Gooys aghcheegner (Armenian virgins)

Eeraroo tzerk purnetzeen (holding each others’ hands)

Eerenk, zeerenk  (as they in unison)

Yeprad Kedn nedetzeen (threw themselves into the Euphrates)

Could these local boys, the eldest of whom were just teenagers, have known the significance of what they were doing?  Or was it just a coincidence? To their families and the local authorities’ great regret, several youths had in recent years died from making such colossal leaps.  Were these feats somehow intended to honor our dead or were they just youthful bravado? I was too unsettled by what we were witnessing at the time to ask more than a handful of people, who did not know.

Syrian Boys Jumping into the Euphrates River (Photo: Joseph Vartanian)

Syrian Boys Jumping into the Euphrates River (Photo: Joseph Vartanian)

To somehow mitigate my heartache over what I had seen, I walked further along the bridge, my arms clinging to my torso for solace. As I leaned over to peer through my tears at the River below, some postcards of rescued Armenian treasures from Cilicia fell from my diary and sailed down the Euphrates.  At the time, I felt I had unwittingly littered the River. But later, it occurred to me that the postcards may have had a mind of their own and sought to trail after and comfort the souls who had not been saved.

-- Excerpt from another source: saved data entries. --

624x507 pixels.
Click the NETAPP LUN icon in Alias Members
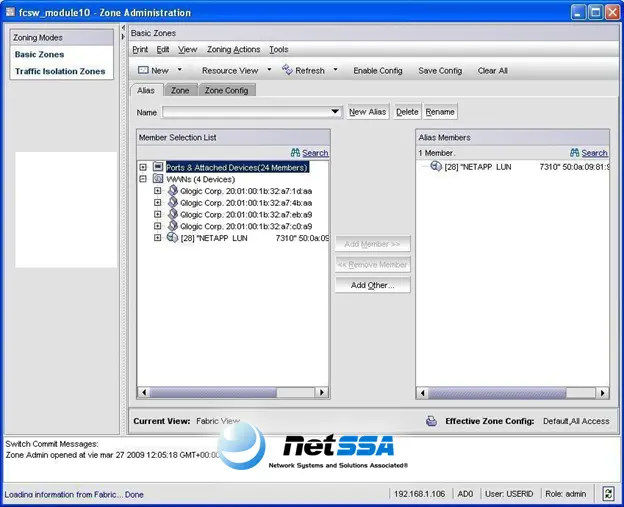click(x=436, y=166)
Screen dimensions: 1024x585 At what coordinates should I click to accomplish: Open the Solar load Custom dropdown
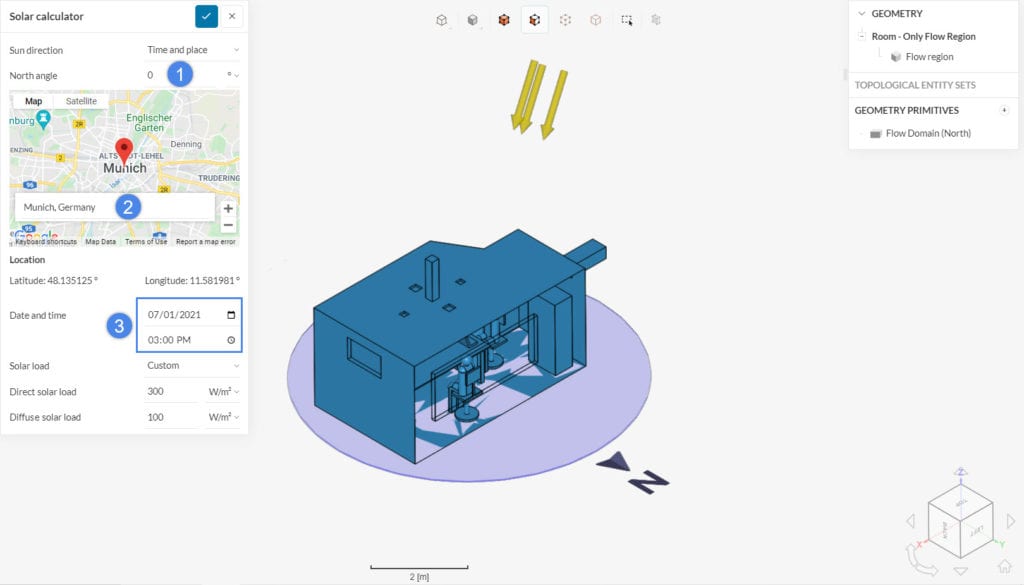point(192,366)
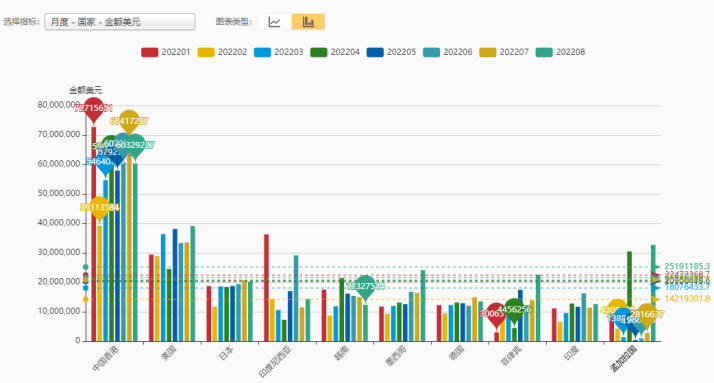Click the 美国 axis label
The width and height of the screenshot is (714, 383).
click(x=169, y=353)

There is a saying that the Euphrates looks clear and bright to everyone but Armenians who, when they gaze upon it, see only murky greens and browns. As an Armenian who has now been there, I can vouch for that saying.  Even so, I suppose I should feel grateful that the Euphrates did not appear to run red from the blood of murdered innocents flung there during our ordeals.

It was only much later that my thoughts turned to personal connections to Der Zor: as a young girl my maternal grandmother Armaveni buried her own mother in those sands.  And my paternal grandmother Lucia helplessly watched her two infant daughters perish in this wasteland.

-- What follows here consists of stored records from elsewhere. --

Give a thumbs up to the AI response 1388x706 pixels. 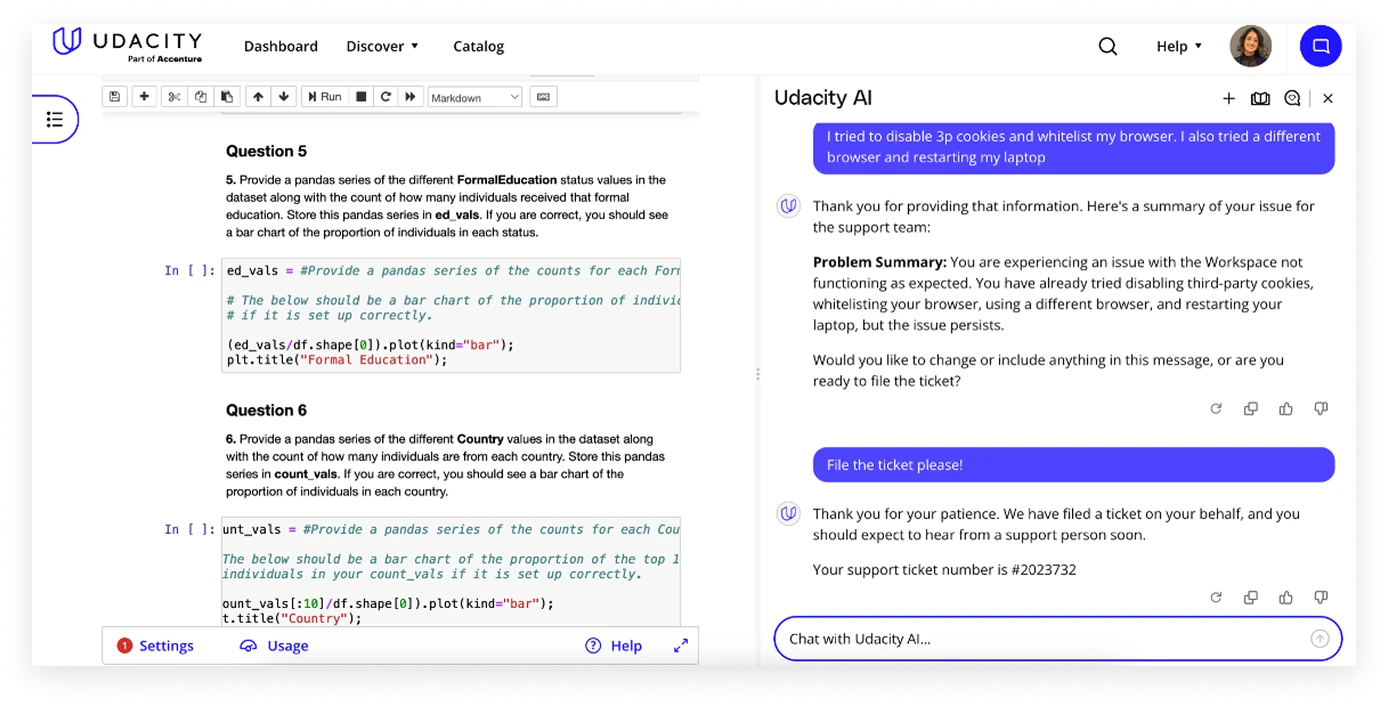(x=1286, y=597)
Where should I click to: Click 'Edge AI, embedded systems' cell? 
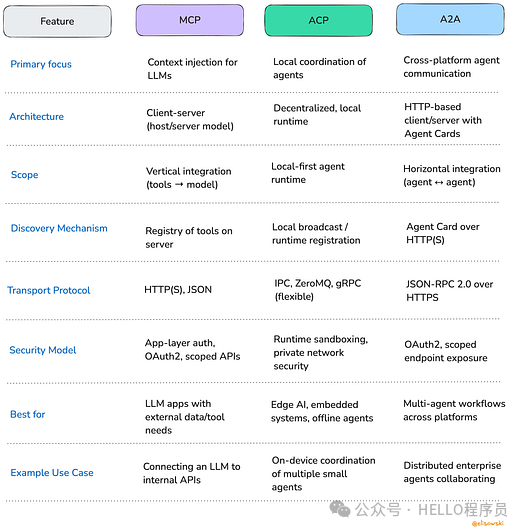322,411
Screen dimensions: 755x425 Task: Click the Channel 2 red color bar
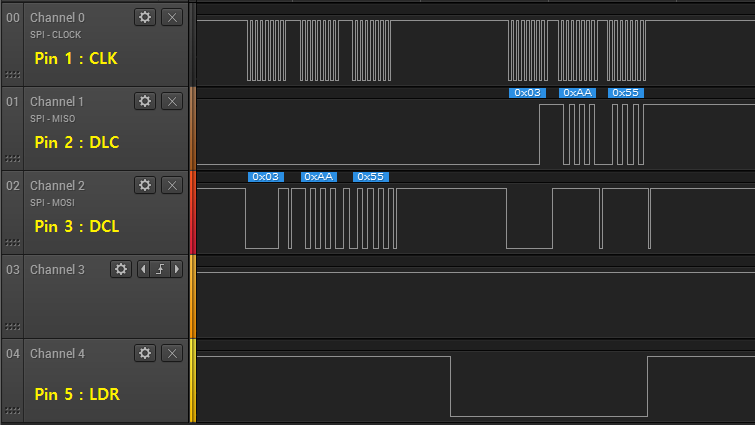click(x=193, y=212)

In the days that followed our pilgrimage, I gradually collected my thoughts about all we had seen. I recognized that the Armenia of our ancestors was present all around us in the Levant. Two of the regions we visited in Syria — Kessab and Haleb — are long established, ancient Armenian communities.   Lebanon’s Anjar and Bourj Hammoud are communities established in the early 20th century, though there have been Armenians who have lived in those regions for centuries.

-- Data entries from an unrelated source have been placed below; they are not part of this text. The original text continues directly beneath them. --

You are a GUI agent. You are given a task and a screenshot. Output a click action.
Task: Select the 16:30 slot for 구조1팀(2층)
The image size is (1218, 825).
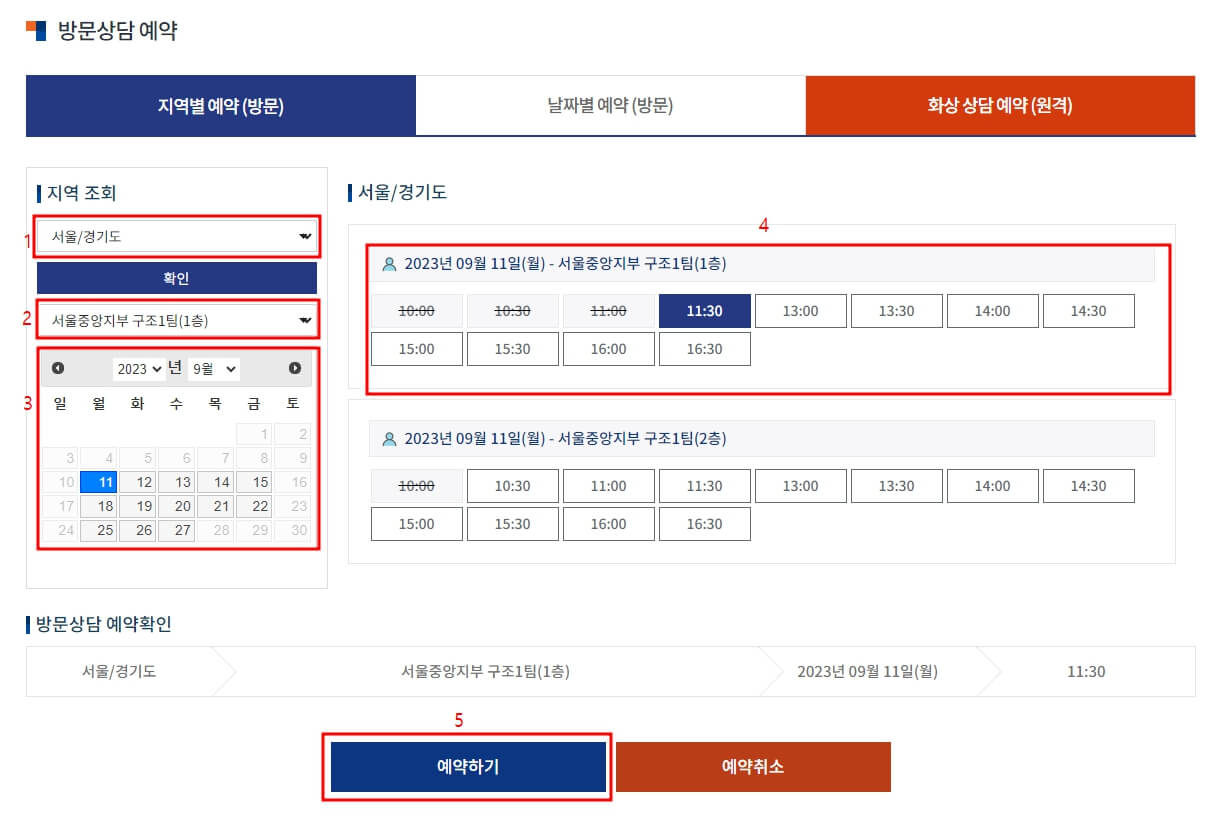[704, 523]
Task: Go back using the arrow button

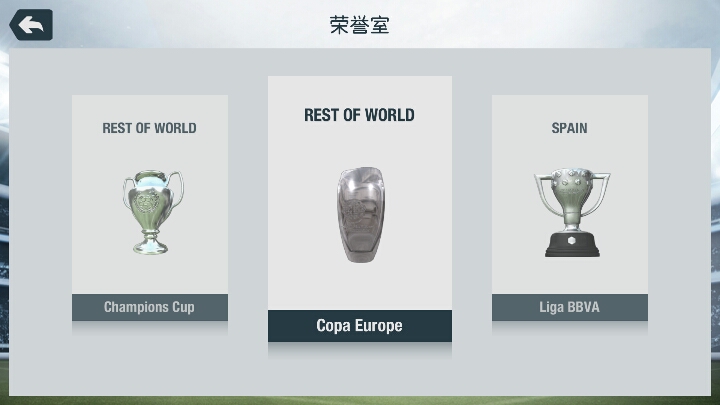Action: [x=31, y=25]
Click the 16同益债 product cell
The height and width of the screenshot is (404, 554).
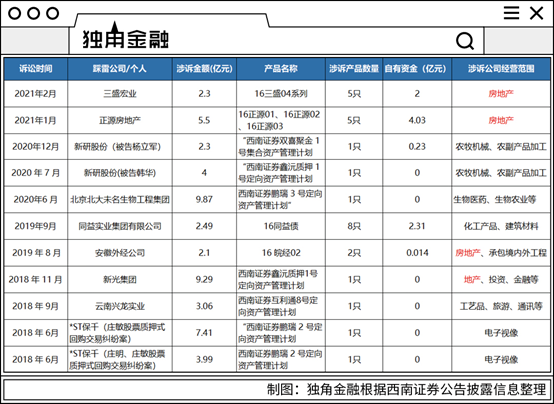coord(281,226)
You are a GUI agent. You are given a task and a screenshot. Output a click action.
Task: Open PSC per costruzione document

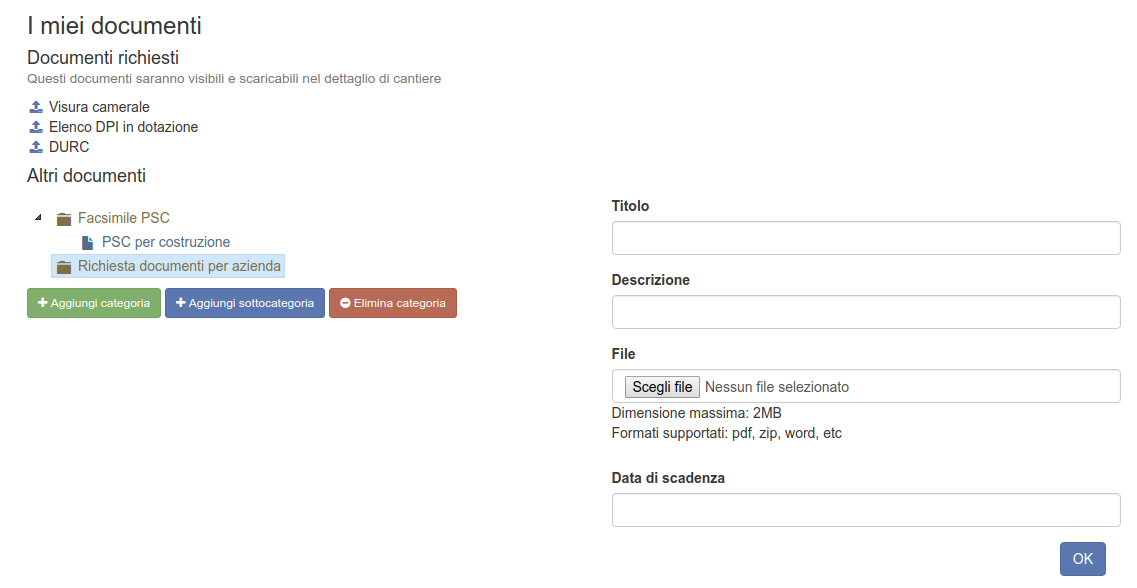tap(165, 242)
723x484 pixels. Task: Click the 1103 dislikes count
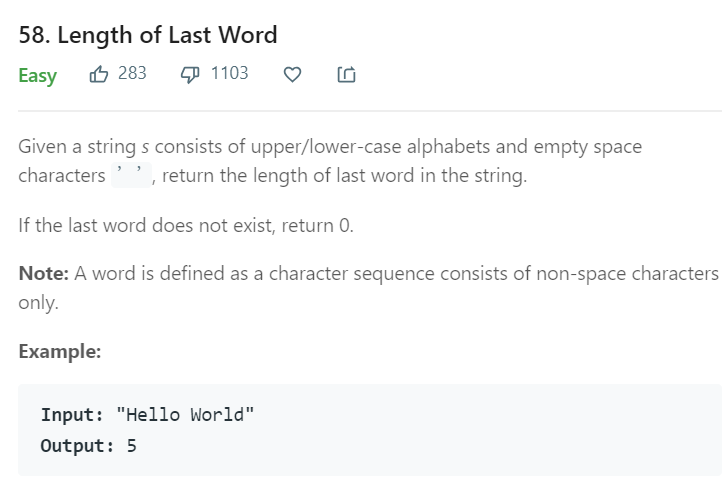[x=229, y=73]

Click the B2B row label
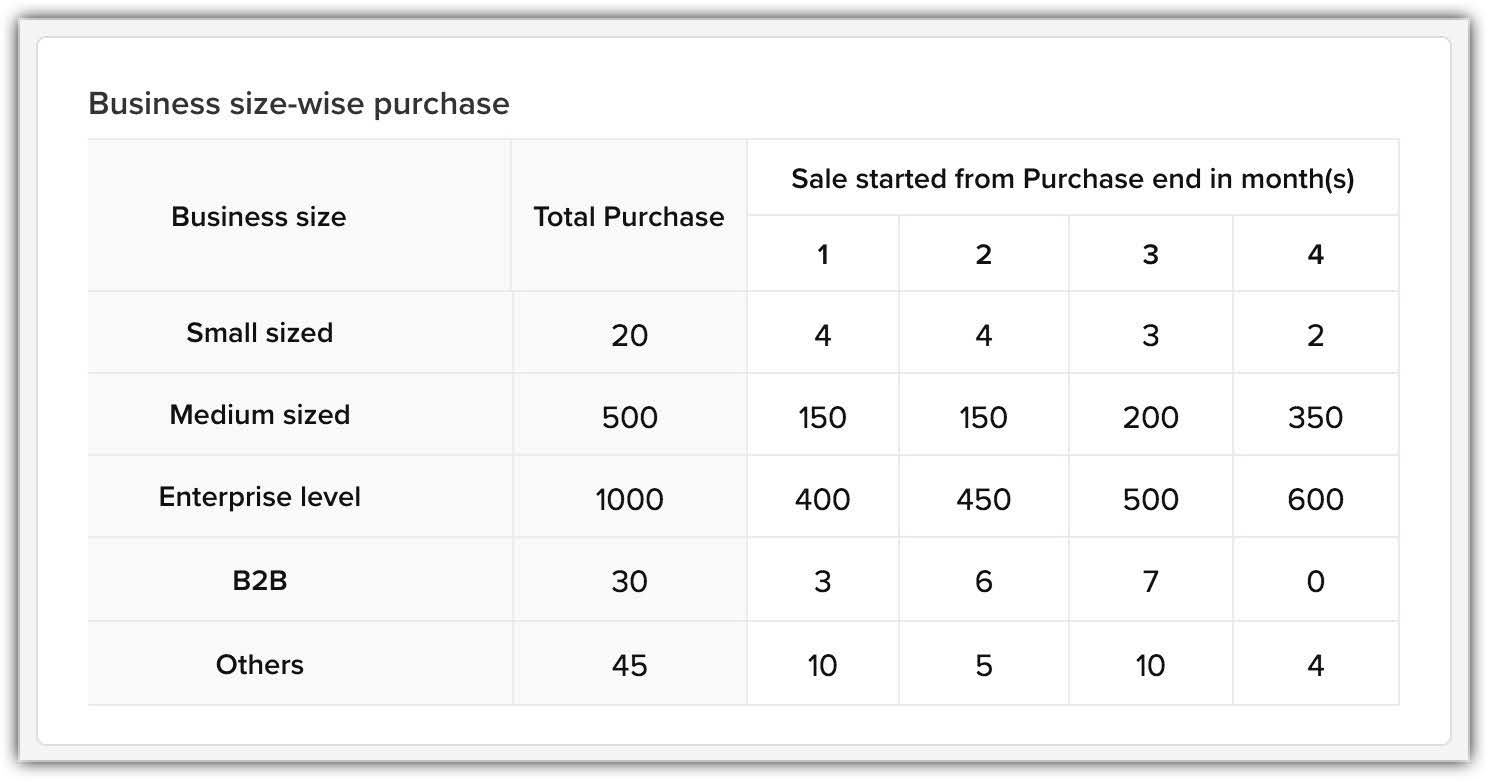click(x=259, y=580)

On the deepest level, puzzle pieces of a dismantled Western Armenia were staring back at us: In Anjar, I found the soul: the Armenian struggle for survival and dignity. In Haleb and Bourj Hammoud, I found the spirit: the lively, vibrant Armenian community. In Kessab, I found the body: Our homelands. And in Der Zor, I found the core: The tormented remains of our ancestors.

Faith and Renewal

Many pilgrimage sites contain shrines where miracles are said to have occurred. If someone asked me what miracles I observed, I would first say that it is nothing short of a miracle that any Armenian survived the death marches into Der Zor. The second miracle was the existence of Armenian outposts in Lebanon and Syria where the Western Armenian culture, practically extinguished, persists.   Bearing witness inspired me to rededicate myself to the Armenian struggle for justice. And it is my hope that by 2015 — the 100th anniversary of the Armenian Genocide — every Armenian who has not yet gone will make the pilgrimage to Der Zor.

We pilgrims owe a debt of gratitude to the people of Lebanon and Syria, who welcomed us this summer.  Their governments were notified of and approved our pilgrimage. They permitted us to freely travel to sacred Christian sites and to worship and commemorate as we chose.  We had full access to our own churches and community centers, which are in Armenian possession. These same nations took in refugee Armenians at the time of the Genocide, 95 years ago.  Then, our exiles were permitted many rights that had been denied to them in their own native lands: to safely identify themselves as Armenians, freely speak their native language, practice their customs, honor their dead, earn a living, and build homes, schools and churches.